■ **WHAT IS ASKED**
Report each line of the records below that contains the string "dropdown", copying the full line. Matching is case-sensitive.

[Extracted data entries]
□ □ □
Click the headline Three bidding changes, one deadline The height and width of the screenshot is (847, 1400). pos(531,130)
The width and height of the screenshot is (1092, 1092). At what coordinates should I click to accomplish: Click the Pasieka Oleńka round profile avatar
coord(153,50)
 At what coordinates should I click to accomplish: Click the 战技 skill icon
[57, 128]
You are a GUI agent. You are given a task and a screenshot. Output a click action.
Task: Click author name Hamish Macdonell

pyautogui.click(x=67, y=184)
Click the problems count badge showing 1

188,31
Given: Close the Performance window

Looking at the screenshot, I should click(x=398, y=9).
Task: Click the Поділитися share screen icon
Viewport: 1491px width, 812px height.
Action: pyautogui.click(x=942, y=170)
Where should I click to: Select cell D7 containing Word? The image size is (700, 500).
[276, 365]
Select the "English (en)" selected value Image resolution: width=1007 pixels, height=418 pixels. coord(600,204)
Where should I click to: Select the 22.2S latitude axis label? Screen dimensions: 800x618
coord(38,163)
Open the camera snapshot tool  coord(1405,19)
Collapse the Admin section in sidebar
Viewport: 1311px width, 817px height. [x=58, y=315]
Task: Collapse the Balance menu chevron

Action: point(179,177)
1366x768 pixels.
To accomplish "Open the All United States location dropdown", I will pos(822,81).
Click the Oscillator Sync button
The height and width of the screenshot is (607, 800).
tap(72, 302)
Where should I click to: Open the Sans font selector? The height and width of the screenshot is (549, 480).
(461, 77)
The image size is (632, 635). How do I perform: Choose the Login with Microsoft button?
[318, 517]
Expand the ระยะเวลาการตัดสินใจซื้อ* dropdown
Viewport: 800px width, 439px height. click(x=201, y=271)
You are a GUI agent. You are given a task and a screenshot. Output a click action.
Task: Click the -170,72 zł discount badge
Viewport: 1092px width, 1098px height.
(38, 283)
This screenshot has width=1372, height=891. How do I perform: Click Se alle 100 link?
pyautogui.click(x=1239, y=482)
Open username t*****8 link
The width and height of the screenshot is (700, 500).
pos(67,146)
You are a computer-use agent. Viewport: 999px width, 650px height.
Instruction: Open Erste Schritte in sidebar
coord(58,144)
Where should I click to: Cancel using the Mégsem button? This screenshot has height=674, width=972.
□ □ □
■ **WRITTEN ANSWER**
To accomplish "Open the All United States location dropdown", I will pos(822,81).
Expand the ระยะเวลาการตัดสินใจซื้อ* dropdown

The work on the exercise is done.